Л.Г.: Если говорить об общей направленности внимания и совокупности беспокойств — тут вы, безусловно, правы, она есть и она очень близка к тому, что вы описываете (спасибо вам огромное за такую чуткость): меня до боли интересуют процессы выживания частных лиц в повседневности. Для меня повседневность совершенно не представляется тем, чем ее часто рисуют, — некоторым рутинным пространством, прерываемым экстремумами, требующими напряжения сил. Нет, для меня повседневность и есть бесконечно длящийся экстремум: мне представляется, что ежесекундная жизнь человека, все его малые дела и есть его великие подвиги, и ничто не заслуживает такого внимания, как это ежесекундное величие. Вот им-то я и пытаюсь заниматься, чем бы я ни занималась и что бы я ни писала или ни делала, — ну, так мне кажется.

О.Б.-Г.: О, вот с этим — с экстремальностью, экстатичностью повседневности, с тем, что она по определению и постоянно требует от человека как минимум самопревосхождения, самоограничения, если не самопожертвования — я очень согласна. И в свете этого, кстати, мне делаются совершенно ясны как части одной цельности Ваша в строгом смысле литературная, художественная работа и то, что может выглядеть как работа, скорее, журналистская (а по моему чувству, и антропологическая, и родственная отчасти даже психотерапевтической): проект разговоров с писателями и поэтами об их личностном становлении под названием «Частные лица». В каком он, кстати, сейчас состоянии? Когда ждать очередного выпуска? И сразу еще один вопрос, раз уж мы об этом заговорили: по какому принципу вы отбираете для таких разговоров собеседников? Принцип ведь явно какой-то есть — при том, что все ваши герои — и личностно, и по эстетическим позициям — очень разные.
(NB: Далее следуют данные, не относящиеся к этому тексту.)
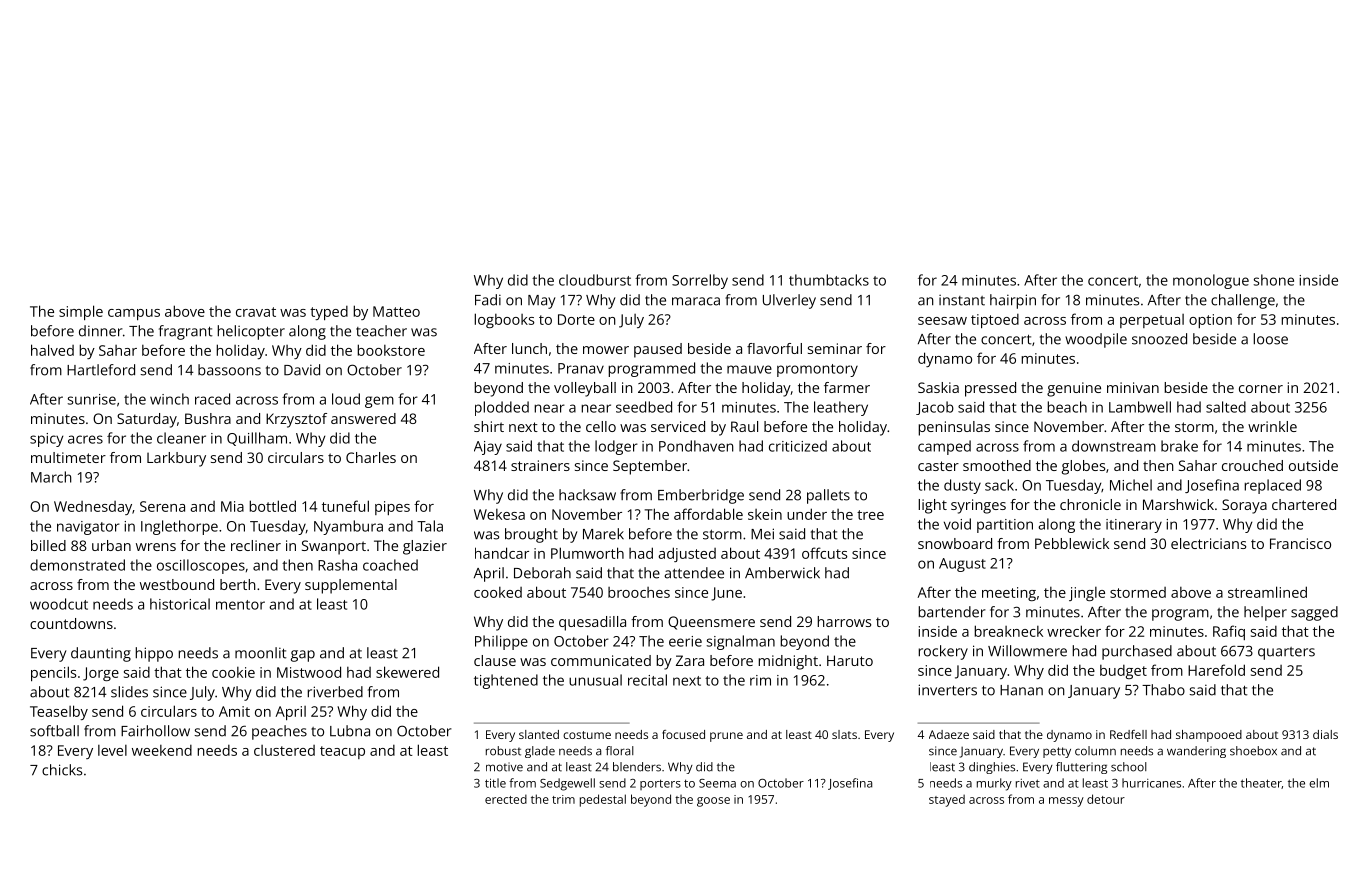 Image resolution: width=1372 pixels, height=887 pixels. What do you see at coordinates (844, 621) in the image?
I see `harrows` at bounding box center [844, 621].
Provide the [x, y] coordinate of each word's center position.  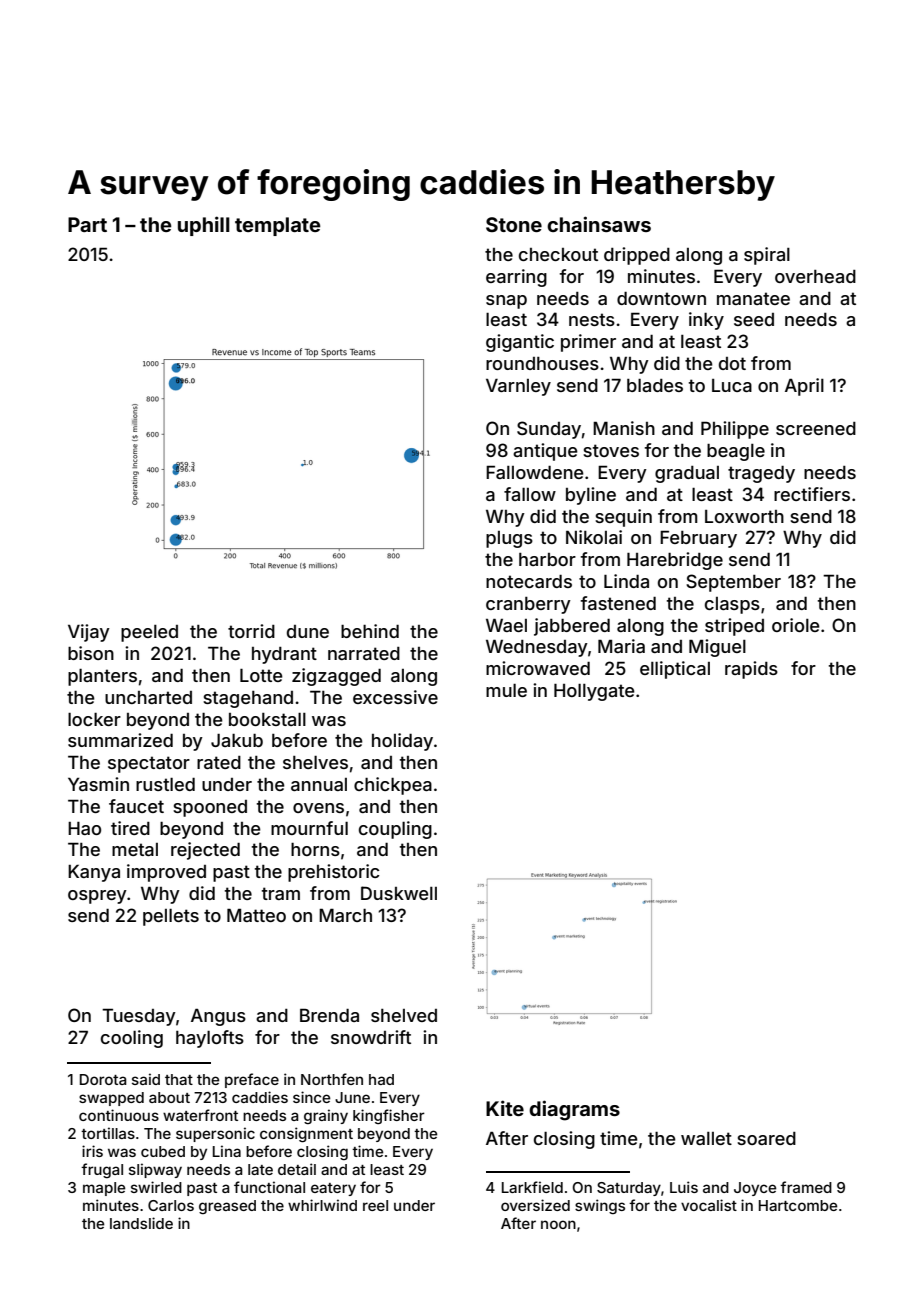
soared [766, 1138]
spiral [767, 256]
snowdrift [371, 1037]
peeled [149, 633]
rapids [751, 670]
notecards [529, 581]
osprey [97, 897]
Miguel [717, 648]
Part [87, 224]
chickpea [393, 786]
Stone [514, 224]
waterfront [200, 1115]
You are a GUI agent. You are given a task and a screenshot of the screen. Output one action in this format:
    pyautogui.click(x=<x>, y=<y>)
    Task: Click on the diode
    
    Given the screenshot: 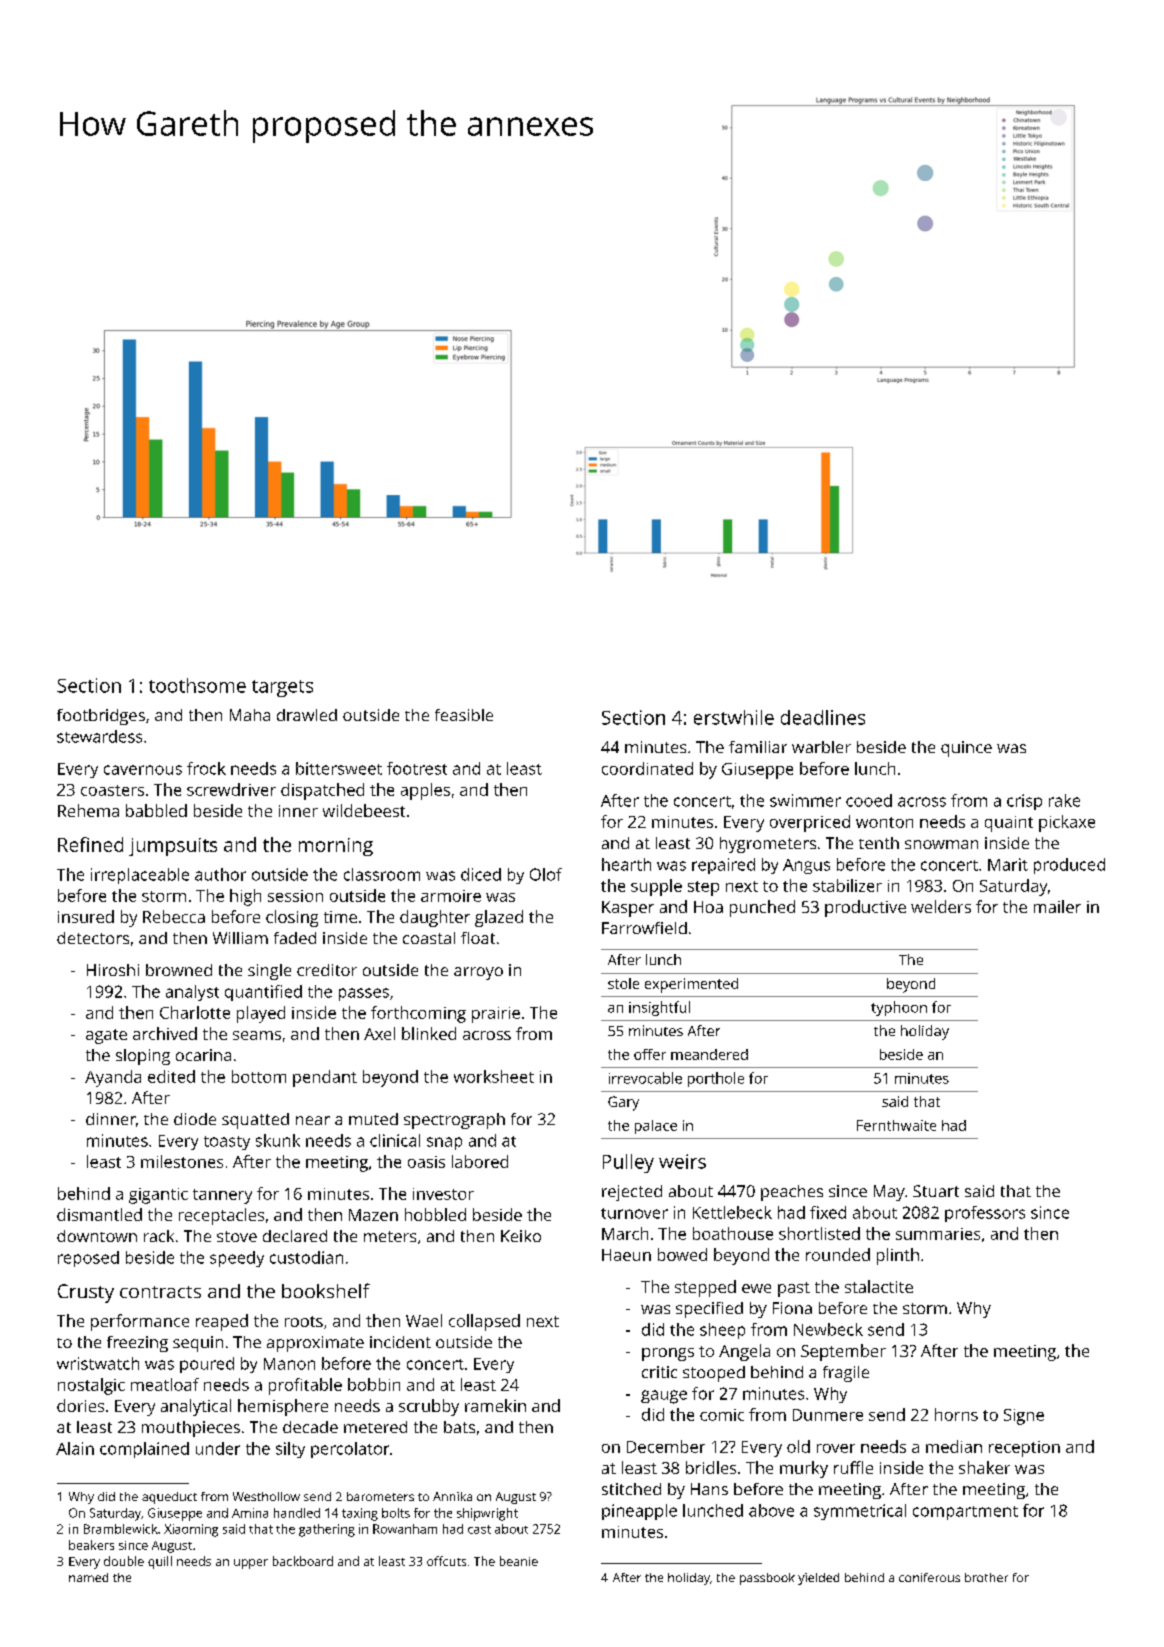 What is the action you would take?
    pyautogui.click(x=195, y=1119)
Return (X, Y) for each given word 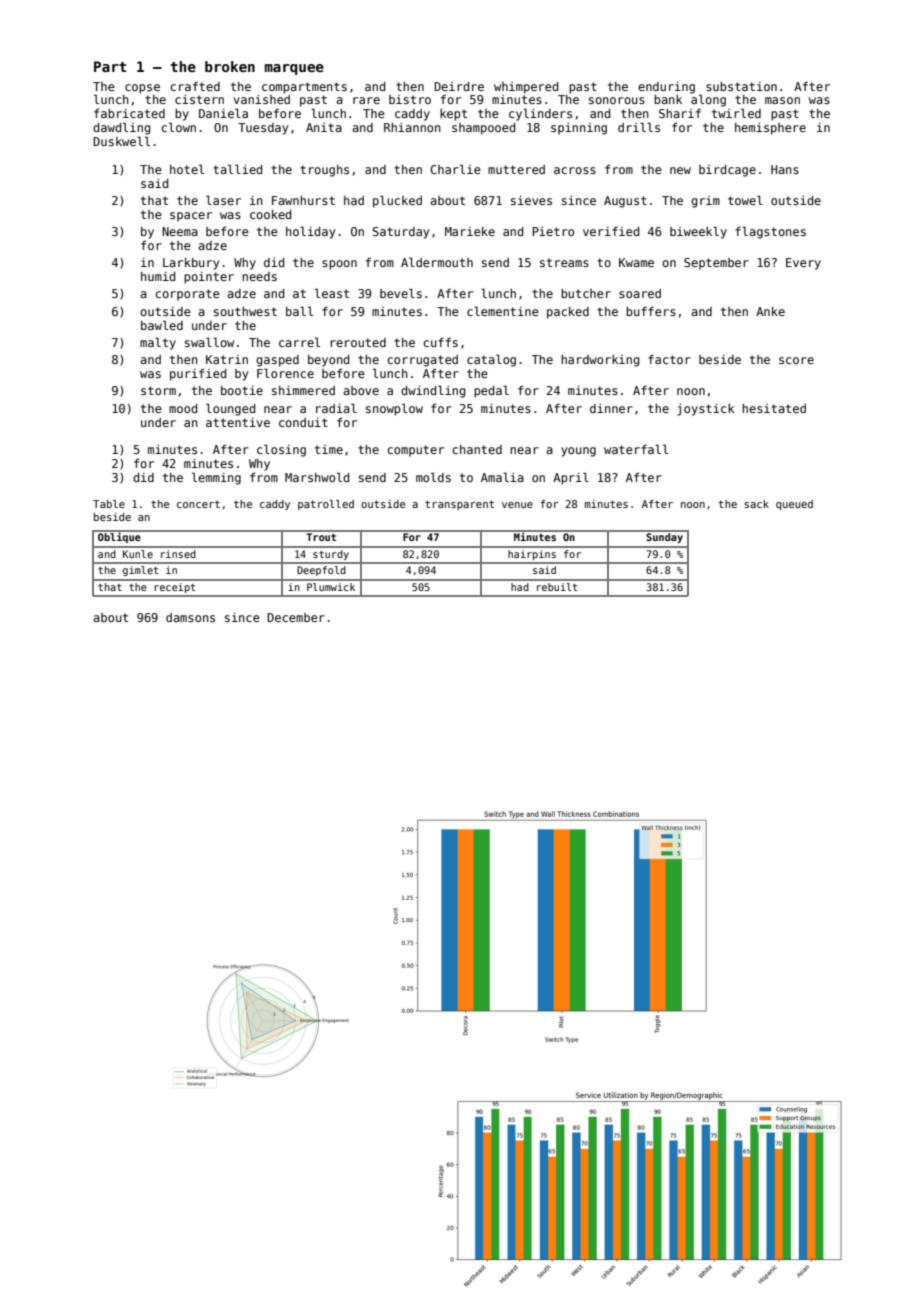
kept (453, 115)
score (796, 360)
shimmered (303, 390)
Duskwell (121, 141)
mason (782, 100)
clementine (503, 311)
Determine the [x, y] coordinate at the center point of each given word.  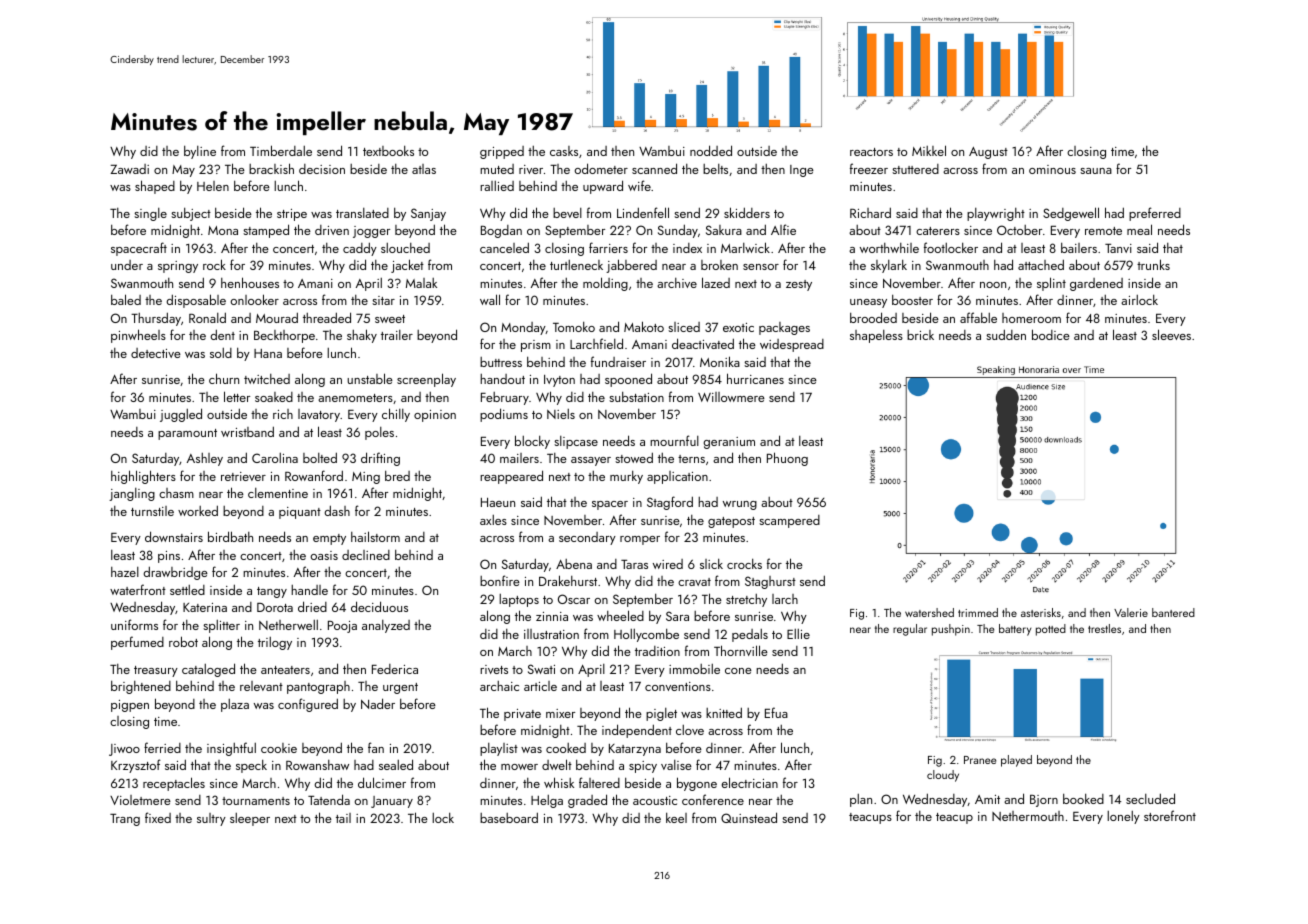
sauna [1096, 171]
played [1016, 761]
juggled [181, 415]
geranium [729, 443]
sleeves [1171, 334]
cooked [566, 748]
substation [636, 397]
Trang [125, 820]
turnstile [152, 511]
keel [676, 818]
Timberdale [281, 150]
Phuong [787, 459]
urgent [400, 688]
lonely [1123, 817]
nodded [711, 150]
Л.Г.: Сейчас я работаю над третьим томом проекта. Он давно был бы готов, если бы не чертов коронавирус, остановивший процесс: мне не удается летать к тем, с кем надо говорить (биографии делаются так: мы садимся с поэтом, я начинаю с вопроса «Расскажите, пожалуйста, про вашу семью до вас», — и дальше мы движемся в более или менее хронологическом порядке. Потом я отдаю поэту совершенно сырую расшифровку разговора — и он волен переписывать ее так, как ему угодно, в этом цель «Частных лиц»: дать поэту полный контроль над биографическим высказыванием). Но буквально неделю назад я сдалась и решила продолжать по Zoom-у — если, конечно, участники согласятся: нельзя же сдаваться, в конце концов. В третьем томе снова будет 12–13 биографий, готовы Сергей Стратановский, Николай Байтов, Николай Кононов, Виталий Кальпиди, Алекс Авербух, мы работаем с Максимом Амелиным, Данилой Давыдовым, Сашей Петровой. Выбор же участников с моей стороны полностью волюнтаристский: это те, чьи тексты я люблю, — и обусловленный обстоятельствами: с кем удастся встретиться, кому позволяет время и так далее. С Zoom-ом, может, даже легче будет. И, даст бог сил, появится и четвертый том, и дальше.

О.Б.-Г.: А что бы вы сказали о степени соотношения в этой работе компонентов художественных (они там точно есть — создается же образ человека, а это всегда эстетически значимо), историографических (там точно есть и они — поскольку неминуемо заходит речь о реконструировании прожитой героями истории, видения ими этой истории), антропологических (всякий раз ведь выявляются черты определенного человеческого типа), журналистских и — как почти случайно навернулось мне на язык — психотерапевтических (случай был явно неслучаен: проговаривая свой прошлый опыт, человек во всяком случае пересматривает свои отношения с ним — освобождается от него, делается сильнее чего-то пережитого)? Ну, то есть, на какое место культурной карты вы бы нанесли эту практику?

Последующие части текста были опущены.